* Task prompt *
Starting at the line that contains "Where should I click to: Click" and ending at the last line of the records, both included, write out those lines again with their requests. Shift every coordinate in the answers up by 8, and reproduce nothing outside that stretch.

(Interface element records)
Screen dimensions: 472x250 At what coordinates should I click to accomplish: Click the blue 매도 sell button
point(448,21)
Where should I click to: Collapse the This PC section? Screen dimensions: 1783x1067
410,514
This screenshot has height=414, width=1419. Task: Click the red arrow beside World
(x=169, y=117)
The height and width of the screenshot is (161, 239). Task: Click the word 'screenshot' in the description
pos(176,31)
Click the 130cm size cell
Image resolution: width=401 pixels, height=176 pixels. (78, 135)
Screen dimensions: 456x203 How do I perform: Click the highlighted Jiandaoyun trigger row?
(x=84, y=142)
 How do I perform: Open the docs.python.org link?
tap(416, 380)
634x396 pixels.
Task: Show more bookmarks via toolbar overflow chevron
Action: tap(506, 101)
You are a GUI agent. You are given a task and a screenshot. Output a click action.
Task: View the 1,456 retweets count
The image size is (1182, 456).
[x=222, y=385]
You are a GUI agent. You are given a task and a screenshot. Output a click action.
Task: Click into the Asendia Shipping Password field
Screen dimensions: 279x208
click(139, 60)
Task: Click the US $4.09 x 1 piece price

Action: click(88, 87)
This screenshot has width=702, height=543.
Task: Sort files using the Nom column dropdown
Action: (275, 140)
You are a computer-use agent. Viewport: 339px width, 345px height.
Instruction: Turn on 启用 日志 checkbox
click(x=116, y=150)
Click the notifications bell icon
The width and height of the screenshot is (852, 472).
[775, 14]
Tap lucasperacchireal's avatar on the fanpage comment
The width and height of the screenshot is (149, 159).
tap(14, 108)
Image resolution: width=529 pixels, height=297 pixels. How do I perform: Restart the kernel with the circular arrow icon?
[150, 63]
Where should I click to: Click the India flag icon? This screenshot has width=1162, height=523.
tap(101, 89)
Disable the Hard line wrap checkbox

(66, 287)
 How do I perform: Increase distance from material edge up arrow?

* Response to the exercise *
Where should I click to: Click the India flag icon? This screenshot has width=1162, height=523.
tap(109, 97)
Disable the Hard line wrap checkbox

(74, 295)
 How do I perform: Increase distance from material edge up arrow?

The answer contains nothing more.